Before a potential customer contacts you, they have done their research and added you to their shortlist. This means there’s probably only a handful of questions separating you from their business. Make sure you ask them “What questions do you have?”
Creating the space for your customer to ask questions lets them address their concerns about how your business can work in their unique situation, enables you to see what factors are affecting their decision, and allows you the opportunity to give the customer confidence in your company.
1. Address Concerns
While this prospective client may look like all of your other customers, they will have questions that are unique to their business. They may be looking for a new vendor or be new to the industry. Wherever they are on the spectrum, make sure they have time to ask their questions, so you can give them the answers they need.
If you don’t ask for their questions, they may make assumptions or walk away with misinformation that could negatively impact their decision. Plus, allowing them to share their concerns, gives you the opportunity to let them know they matter to you, and you want to help them.
2. Identify Decision Factors
If you pay close attention to the questions your potential customer is asking, you’ll notice factors that are weighing in on their decision. For example, if they ask a lot of questions about pricing, they may be working with a tight budget or a large order. If they ask about turn around times and expected due dates, they may be on a tight timeline. Extremely detailed questions may reveal areas where they’ve run into issues in the past.
As you listen to their questions, look for the signs they are revealing.
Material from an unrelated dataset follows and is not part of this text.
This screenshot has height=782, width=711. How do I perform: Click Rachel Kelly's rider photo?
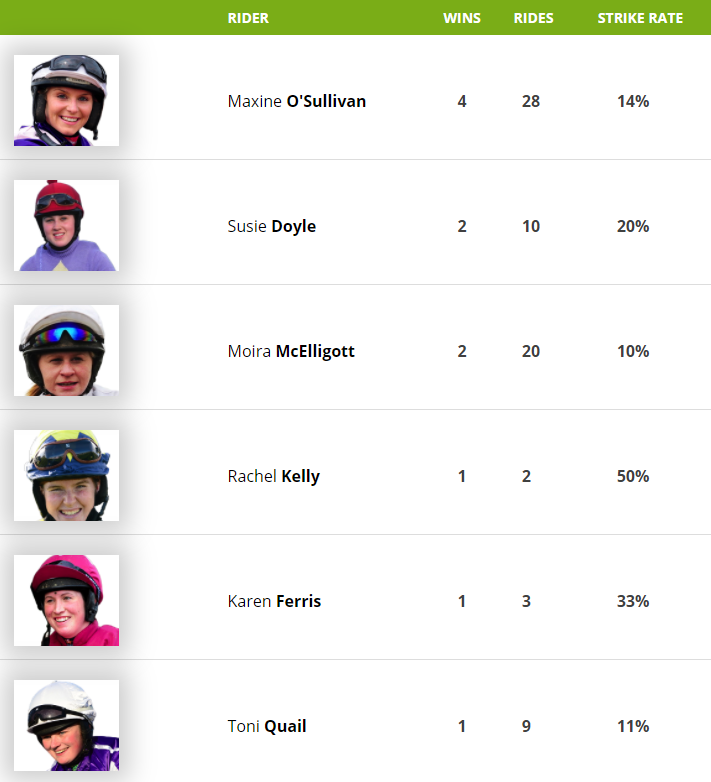66,476
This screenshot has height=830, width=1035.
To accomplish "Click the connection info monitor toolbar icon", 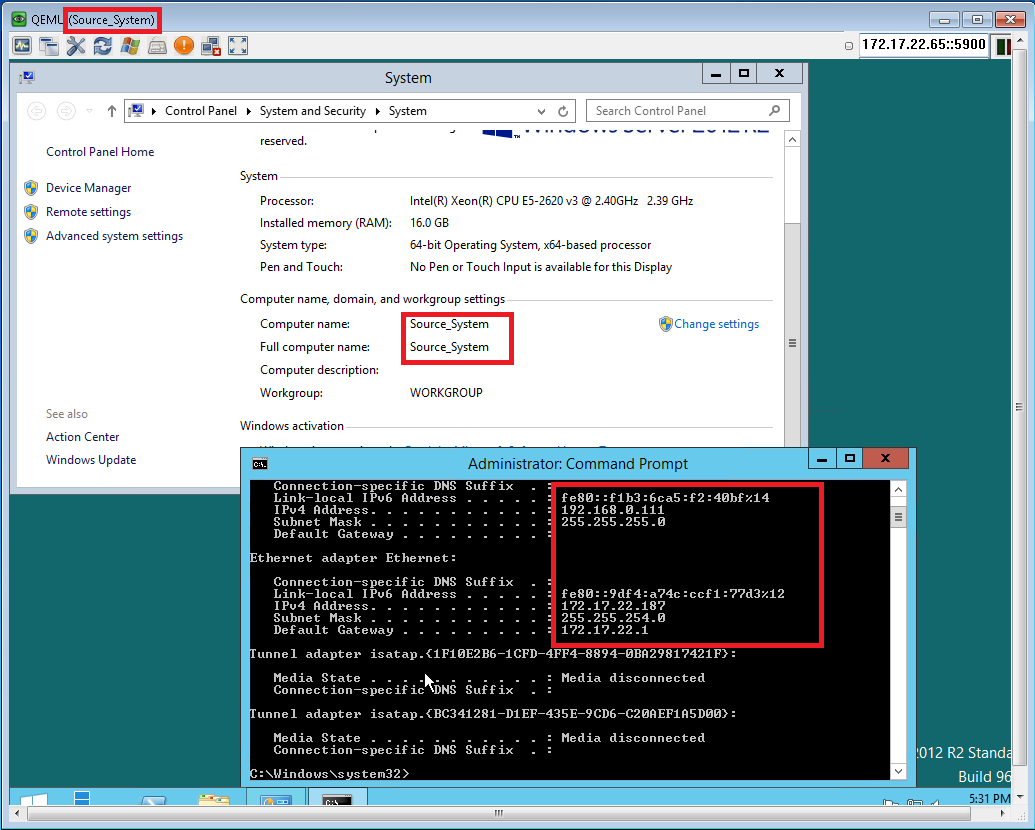I will (x=22, y=46).
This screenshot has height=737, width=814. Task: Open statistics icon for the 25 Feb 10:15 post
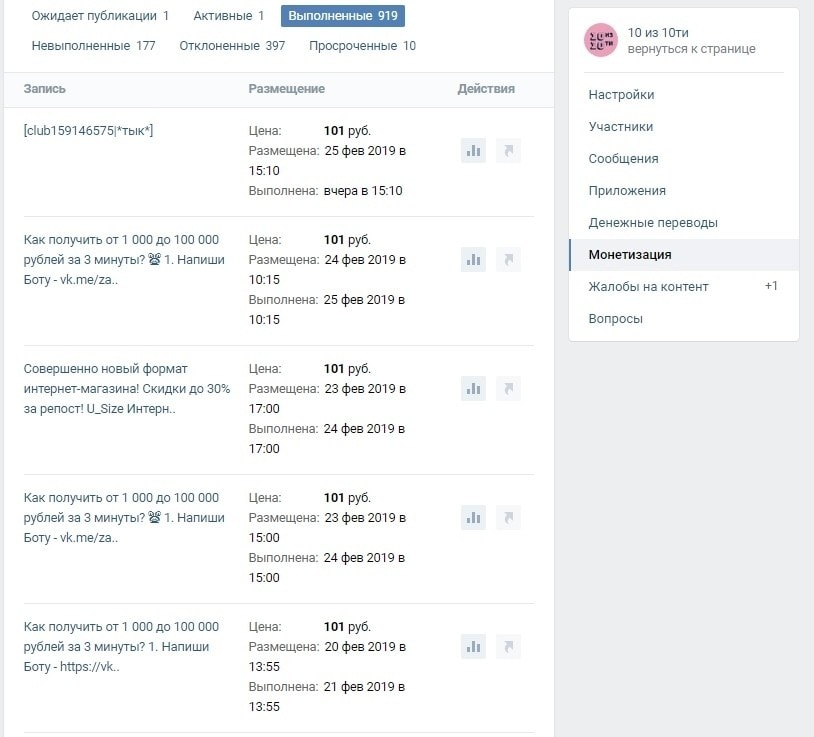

This will allow you to address the important factors affecting their decision, and even if you can’t meet their price point or deadline, it’s better for everyone if you identify and address it early on.
3. Build Confidence
With each question you address, you are building the prospect’s trust and confidence in your company. You are removing the barriers from their “Yes.” Even saying “I’m not sure, let me find out” or “Give me some time, and I’ll get that answer to you this week” lets them know you care about their questions and sincerely want to do business with them. Working to find the answers they need, helps your potential client get to their informed decision sooner.